THE PROBLEM: Each line from the one containing "Click the Укрбудінвестбанк logo icon" onward, through the end of the entries, is to be transcribed exactly; nothing else is to be included.

Collected data entries:
◇ ◇ ◇ ◇
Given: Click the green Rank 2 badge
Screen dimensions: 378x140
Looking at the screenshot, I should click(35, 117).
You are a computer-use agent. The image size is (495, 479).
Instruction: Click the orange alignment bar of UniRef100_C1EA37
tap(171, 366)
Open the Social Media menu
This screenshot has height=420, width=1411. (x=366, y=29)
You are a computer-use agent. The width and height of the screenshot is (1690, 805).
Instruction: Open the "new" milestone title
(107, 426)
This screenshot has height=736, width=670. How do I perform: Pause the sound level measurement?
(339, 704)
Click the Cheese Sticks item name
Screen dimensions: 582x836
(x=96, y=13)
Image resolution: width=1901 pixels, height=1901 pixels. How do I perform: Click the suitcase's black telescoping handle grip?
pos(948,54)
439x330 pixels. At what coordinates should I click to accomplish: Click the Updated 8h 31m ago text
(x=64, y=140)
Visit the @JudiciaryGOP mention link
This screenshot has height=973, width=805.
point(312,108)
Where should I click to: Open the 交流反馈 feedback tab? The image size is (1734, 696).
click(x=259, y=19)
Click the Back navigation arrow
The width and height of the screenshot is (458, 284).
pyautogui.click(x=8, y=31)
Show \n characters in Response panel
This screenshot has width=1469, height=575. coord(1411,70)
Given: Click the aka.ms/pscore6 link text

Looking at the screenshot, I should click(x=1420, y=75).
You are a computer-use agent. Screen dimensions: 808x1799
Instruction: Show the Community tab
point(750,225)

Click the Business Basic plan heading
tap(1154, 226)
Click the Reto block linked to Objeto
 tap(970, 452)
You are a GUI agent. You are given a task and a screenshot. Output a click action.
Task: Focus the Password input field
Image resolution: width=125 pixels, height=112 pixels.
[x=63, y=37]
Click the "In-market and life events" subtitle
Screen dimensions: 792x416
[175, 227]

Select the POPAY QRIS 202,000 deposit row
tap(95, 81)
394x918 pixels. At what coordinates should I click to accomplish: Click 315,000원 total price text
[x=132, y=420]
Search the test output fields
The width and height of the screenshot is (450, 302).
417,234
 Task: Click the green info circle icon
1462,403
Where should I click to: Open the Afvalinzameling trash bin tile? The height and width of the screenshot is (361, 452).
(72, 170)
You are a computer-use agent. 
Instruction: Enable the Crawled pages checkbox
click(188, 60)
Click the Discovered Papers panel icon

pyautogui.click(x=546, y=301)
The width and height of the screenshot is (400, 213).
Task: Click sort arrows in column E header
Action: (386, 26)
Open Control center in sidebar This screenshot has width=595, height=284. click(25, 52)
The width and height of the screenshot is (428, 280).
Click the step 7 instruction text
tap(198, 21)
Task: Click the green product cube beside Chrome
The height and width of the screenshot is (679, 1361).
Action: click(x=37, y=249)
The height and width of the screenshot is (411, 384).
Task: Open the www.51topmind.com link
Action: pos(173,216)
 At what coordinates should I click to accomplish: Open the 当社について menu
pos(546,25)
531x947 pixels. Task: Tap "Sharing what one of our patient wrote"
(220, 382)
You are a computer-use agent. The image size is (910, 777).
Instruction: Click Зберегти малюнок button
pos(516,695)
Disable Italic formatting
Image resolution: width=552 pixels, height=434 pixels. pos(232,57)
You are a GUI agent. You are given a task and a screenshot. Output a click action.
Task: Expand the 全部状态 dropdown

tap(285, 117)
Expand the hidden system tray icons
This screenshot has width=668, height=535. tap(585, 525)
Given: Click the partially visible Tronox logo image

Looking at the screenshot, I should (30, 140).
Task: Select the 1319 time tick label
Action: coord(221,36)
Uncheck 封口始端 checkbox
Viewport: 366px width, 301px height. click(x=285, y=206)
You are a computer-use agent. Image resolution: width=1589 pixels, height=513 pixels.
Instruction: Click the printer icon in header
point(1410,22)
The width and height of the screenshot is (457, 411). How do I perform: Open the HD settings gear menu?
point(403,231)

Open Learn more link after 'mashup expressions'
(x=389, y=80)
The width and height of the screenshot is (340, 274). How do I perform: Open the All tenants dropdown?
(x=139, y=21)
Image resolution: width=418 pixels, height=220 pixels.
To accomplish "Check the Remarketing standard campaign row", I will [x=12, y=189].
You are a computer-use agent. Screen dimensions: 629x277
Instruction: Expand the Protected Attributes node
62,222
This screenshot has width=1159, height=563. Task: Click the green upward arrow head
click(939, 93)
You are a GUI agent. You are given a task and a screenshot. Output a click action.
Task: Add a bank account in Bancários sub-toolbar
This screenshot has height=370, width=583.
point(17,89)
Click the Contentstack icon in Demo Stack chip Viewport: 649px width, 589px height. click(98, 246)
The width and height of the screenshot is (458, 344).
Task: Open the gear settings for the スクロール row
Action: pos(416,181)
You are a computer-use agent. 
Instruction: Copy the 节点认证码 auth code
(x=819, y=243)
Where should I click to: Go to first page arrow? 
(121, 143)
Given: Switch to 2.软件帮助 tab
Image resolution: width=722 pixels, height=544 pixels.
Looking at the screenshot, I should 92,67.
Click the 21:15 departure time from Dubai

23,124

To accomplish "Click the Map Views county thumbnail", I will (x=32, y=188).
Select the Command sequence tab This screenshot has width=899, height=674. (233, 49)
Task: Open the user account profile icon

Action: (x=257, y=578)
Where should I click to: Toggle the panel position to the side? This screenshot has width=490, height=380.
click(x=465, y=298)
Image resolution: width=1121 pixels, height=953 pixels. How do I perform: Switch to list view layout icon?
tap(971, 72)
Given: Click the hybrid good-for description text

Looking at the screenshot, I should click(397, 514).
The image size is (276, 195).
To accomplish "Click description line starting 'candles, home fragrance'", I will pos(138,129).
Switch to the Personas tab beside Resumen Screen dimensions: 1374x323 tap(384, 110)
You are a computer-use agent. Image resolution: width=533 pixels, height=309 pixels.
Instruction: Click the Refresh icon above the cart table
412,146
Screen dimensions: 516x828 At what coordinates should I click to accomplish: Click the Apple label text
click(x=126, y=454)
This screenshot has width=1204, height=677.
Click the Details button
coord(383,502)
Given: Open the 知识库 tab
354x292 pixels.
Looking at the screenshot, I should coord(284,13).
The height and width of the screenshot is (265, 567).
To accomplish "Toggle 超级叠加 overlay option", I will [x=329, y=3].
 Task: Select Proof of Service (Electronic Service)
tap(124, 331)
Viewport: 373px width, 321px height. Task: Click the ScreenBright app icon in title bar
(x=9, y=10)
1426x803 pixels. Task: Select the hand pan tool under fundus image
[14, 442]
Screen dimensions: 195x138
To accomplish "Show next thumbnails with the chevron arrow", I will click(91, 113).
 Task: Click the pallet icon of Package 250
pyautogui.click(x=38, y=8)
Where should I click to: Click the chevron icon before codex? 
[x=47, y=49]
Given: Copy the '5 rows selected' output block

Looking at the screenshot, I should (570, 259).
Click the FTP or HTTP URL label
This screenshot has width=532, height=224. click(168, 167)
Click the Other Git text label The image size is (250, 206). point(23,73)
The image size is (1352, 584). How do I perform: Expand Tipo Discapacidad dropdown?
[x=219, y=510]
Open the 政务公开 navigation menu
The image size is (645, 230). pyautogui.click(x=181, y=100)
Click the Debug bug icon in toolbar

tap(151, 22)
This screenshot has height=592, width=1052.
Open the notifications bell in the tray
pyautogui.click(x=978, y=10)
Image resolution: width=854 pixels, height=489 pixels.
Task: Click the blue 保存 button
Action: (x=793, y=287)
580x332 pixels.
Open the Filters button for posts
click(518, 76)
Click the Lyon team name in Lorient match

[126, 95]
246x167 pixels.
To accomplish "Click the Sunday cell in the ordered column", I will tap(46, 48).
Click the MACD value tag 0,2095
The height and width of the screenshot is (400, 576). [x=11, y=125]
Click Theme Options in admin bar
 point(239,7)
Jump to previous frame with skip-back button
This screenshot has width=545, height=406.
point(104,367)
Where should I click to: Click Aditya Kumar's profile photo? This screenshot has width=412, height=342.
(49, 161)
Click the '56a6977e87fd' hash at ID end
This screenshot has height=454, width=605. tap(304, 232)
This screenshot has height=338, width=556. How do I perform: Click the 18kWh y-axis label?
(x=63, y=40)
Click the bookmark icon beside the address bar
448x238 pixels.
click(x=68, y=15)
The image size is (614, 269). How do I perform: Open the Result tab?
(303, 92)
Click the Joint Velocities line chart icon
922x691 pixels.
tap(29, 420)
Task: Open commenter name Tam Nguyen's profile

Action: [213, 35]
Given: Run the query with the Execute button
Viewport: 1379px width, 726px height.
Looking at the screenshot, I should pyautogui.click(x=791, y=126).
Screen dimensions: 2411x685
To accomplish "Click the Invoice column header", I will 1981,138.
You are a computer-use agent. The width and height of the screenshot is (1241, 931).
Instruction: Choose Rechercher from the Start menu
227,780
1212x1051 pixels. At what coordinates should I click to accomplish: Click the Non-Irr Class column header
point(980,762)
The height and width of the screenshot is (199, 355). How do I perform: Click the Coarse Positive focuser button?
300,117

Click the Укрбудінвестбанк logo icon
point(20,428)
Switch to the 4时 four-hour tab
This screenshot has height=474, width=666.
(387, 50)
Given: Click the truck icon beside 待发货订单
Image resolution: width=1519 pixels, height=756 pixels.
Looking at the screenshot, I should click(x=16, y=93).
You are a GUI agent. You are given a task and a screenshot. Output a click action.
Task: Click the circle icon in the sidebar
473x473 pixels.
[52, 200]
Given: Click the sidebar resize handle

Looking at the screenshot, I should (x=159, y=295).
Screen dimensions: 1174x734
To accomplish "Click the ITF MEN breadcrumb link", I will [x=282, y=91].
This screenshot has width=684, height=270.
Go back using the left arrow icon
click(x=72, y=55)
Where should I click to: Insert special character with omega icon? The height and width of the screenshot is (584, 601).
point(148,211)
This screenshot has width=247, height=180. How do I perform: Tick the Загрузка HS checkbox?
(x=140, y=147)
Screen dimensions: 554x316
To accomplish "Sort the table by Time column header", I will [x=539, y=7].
◇ ◇ ◇ ◇
EXERCISE SOLUTION:
Click the Укрбудінвестбанк logo icon
point(20,428)
Switch to the 4时 four-hour tab
This screenshot has height=474, width=666.
(387, 50)
Given: Click the truck icon beside 待发货订单
Image resolution: width=1519 pixels, height=756 pixels.
Looking at the screenshot, I should click(x=16, y=93).
You are a GUI agent. You are given a task and a screenshot. Output a click action.
Task: Click the circle icon in the sidebar
473x473 pixels.
[52, 200]
Given: Click the sidebar resize handle

Looking at the screenshot, I should (x=159, y=295).
Screen dimensions: 1174x734
To accomplish "Click the ITF MEN breadcrumb link", I will [x=282, y=91].
This screenshot has width=684, height=270.
Go back using the left arrow icon
click(x=72, y=55)
Where should I click to: Insert special character with omega icon? The height and width of the screenshot is (584, 601).
point(148,211)
This screenshot has width=247, height=180. How do I perform: Tick the Загрузка HS checkbox?
(x=140, y=147)
Screen dimensions: 554x316
To accomplish "Sort the table by Time column header", I will [x=539, y=7].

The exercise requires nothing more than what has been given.